3.5. Simple Sequence Repeats

Simple sequence repeats (SSRs), which are also referred to as microsatellites, were found to be spread throughout both genomes. Indeed, the cp genomes of E. cymosa and E. obtusifolia comprised 141 SSRs and 139 SSRs, respectively (Tables S8 and S9). In the cp genome of E. cymosa, most of the SSRs were mononucleotides (93.61%), with the highest frequency (98.48%) of A/T motif, followed by C/G (1.52%) (Table 2). In addition, the cp genome of E. cymosa contained one dinucleotide (AT/AT), one trinucleotide (AAG/CTT), two tetranucleotides (AAAC/GTTT and AAAT/ATTT), and one pentanucleotide (AATCC/ATTGG). Similarly, in the cp genome of E. obtusifolia, most of the SSRs were mononucleotides (93.52%), with the highest frequency (98.45%) of A/T motif, followed by C/G (1.55%) (Table 2). The cp genome of E. obtusifolia also contained one dinucleotide (AT/AT), one trinucleotide (AAG/CTT), two tetranucleotides (AAAC/GTTT and AAAT/ATTT), and one pentanucleotide (AATCC/ATTGG).
A comparative analysis of the SSR types was performed using the other Ehretia species available in the GenBank database (E. acuminata, E. dicksonii, and E. longiflora). The results showed that the SSR types ranged from mononucleotide to pentanucleotide repeats (Figure 6). In this regard, mononucleotide, dinucleotide, trinucleotide, and tetranucleotide repeats were detected in all the genomes, whereas pentanucleotide repeats were absent from E. acuminata and E. dicksonii (Figure 6).

3.6. Comparative Analysis

The IR/LSC and IR/SSC borders in the chloroplast genomes of E. cymosa and E. obtusifolia were compared with those of the other Ehretia species available in the GenBank database (E. acuminata, E. dicksonii, and E. longiflora). The results revealed similarities between the cp genomes of the five species (Figure 7). E. longiflora had the largest cp genome (156,802 bp), followed by E. dicksonii (156,623 bp), E. acuminata (156,481 bp), E. cymosa (156,328 bp), and E. obtusifolia (155,961 bp). The IR regions were 25,781 bp in size in E. cymosa, 25,798 bp in E. obtusifolia, 25,797 bp in E. acuminata, 25,810 bp in E. dicksonii, and 25,852 bp in E. longiflora. Moreover, the lengths of the LSC and SSC regions were 86,624 bp and 18,142 bp, respectively, in E. cymosa; 86.211 bp and 18,154 bp, respectively, in E. obtusifolia; 86,720 bp and 18,167 bp, respectively, in E. acuminata; 86,853 bp and 18,150 bp, respectively, in E. dicksonii; and 87,019 bp and 18,079 bp, respectively, in E. longiflora (Figure 7).
Furthermore, the rps19 gene was found between the IRb/LSC regions of all five Ehretia species (Figure 7). The ycf1 gene was found at the boundary of the IRb/SSC regions in all the species: 1063 bp/13 bp in E. cymosa, 1064 bp/12 bp in E. obtusifolia, 1054 bp/13 bp in E. acuminata, 1061 bp/15 bp in E. dicksonii, and 1105 bp/31 bp in E. longiflora. Additionally, the ycf1 gene was also found at the boundary of the IRa/SSC regions in all the species: 4385 bp/1063 bp in E. cymosa, 4384 bp/1064 bp in E. obtusifolia, 4391 bp/1054 bp in E. acuminata, 4387 bp/1061 bp in E. dicksonii, and 4337 bp/1105 bp in E. longiflora. The ndhF gene was only found in the SSC regions of all the taxa (Figure 7). No genes were located at the boundary of IRa/LSC. trnH and psbA genes were found entirely within the LSC region in both species.

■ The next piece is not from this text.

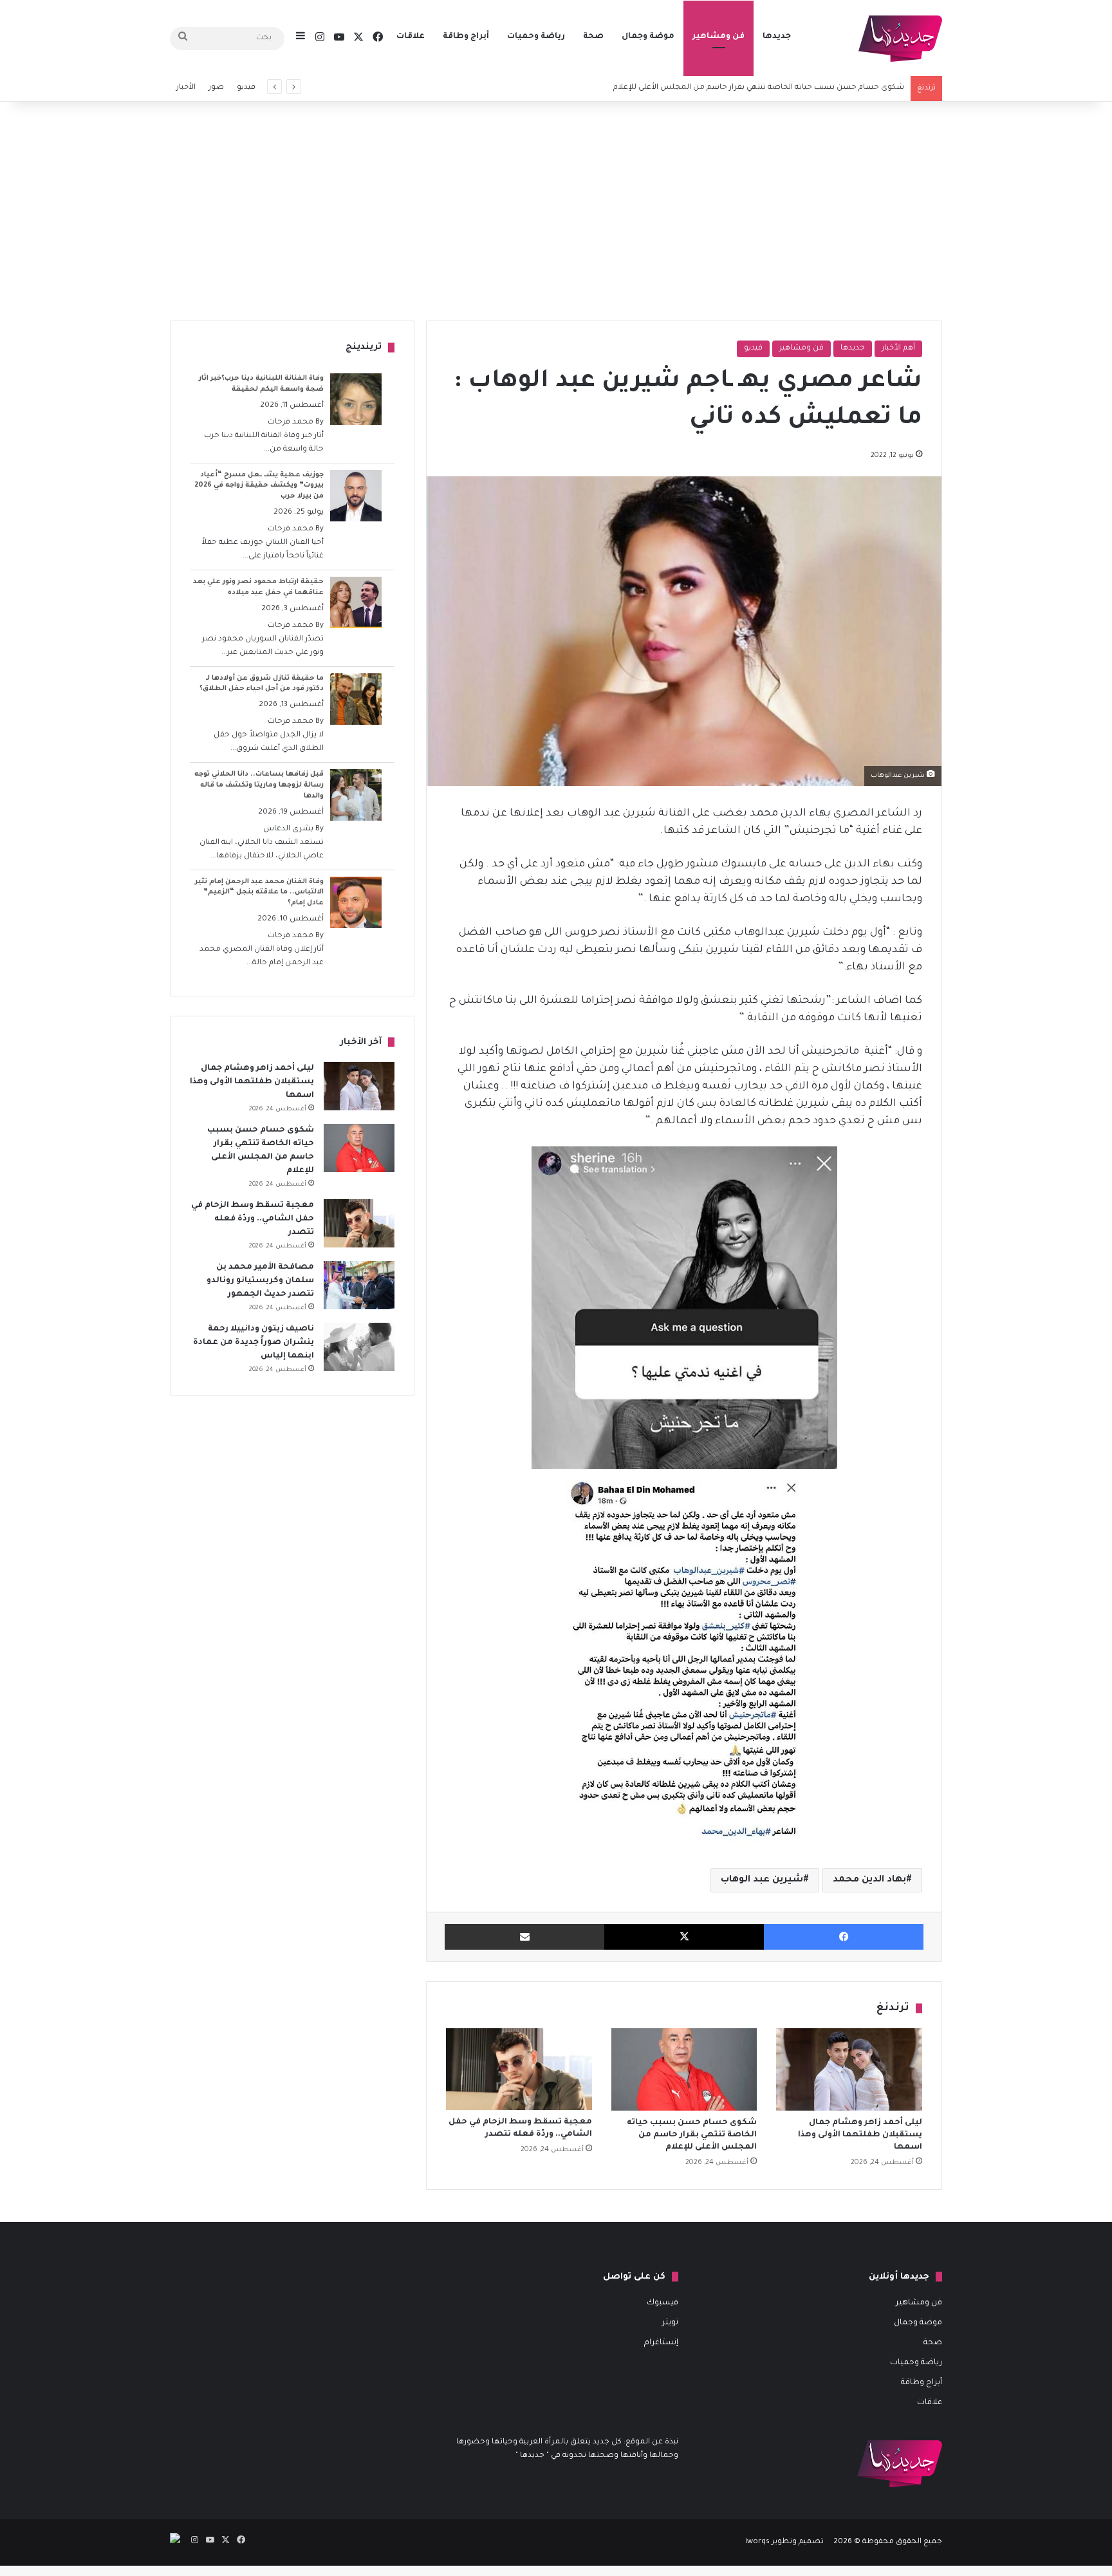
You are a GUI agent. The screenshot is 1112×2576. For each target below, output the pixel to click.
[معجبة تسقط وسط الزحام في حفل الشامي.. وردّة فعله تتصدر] (519, 2069)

3.7. Divergence of Protein-Coding Gene Sequence

To identify the sequence divergence regions, the five Ehretia chloroplast genomes were compared using the E. cymosa genome as a reference (Figure 8). The results showed that all genomes were highly conserved, although a number of variable regions were also identified. More variations were observed in the non-coding regions than in the coding regions, while the majority of the divergences were found in the LSC regions (Figure 8). The psbA, matK, atpA, rpoC2, rpoB, rbcL, ndhD, and ycf1 genes showed the most divergence within the coding regions (Figure 8). These divergence markers can be used to clarify the evolutionary relationships within Ehretiaceae.

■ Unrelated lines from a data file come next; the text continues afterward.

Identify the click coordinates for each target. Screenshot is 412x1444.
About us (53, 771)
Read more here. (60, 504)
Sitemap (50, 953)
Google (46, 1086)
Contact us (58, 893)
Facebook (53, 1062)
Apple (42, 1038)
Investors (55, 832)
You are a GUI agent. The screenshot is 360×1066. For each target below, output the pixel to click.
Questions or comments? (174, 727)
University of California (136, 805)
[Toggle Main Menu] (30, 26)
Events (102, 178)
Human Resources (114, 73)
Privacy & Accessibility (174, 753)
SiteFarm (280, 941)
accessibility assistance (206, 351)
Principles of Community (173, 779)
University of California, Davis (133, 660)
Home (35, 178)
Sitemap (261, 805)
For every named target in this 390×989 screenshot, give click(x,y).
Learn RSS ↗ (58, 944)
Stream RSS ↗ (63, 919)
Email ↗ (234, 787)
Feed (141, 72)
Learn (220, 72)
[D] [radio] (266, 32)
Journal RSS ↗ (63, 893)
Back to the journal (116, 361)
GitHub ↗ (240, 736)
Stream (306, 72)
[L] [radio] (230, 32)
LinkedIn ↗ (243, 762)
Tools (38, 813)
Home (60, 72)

3.8. Characterization of the Substitution Rate

The rates of nonsynonymous/synonymous (dN/dS) substitutions were computed within the protein-coding sequences of E. cymosa and E. obtusifolia to evaluate the selective pressure. The results indicated that the dN/dS ratios were <1 for all the genes in E. cymosa vs. E. obtusifolia, except for the ycf3 and ycf15 genes, which had a dN/dS ratio of 1.6 and 1.03, respectively (Figure 9). The dS substitution values of all the genes ranged from 0 to 0.61 (Figure 9).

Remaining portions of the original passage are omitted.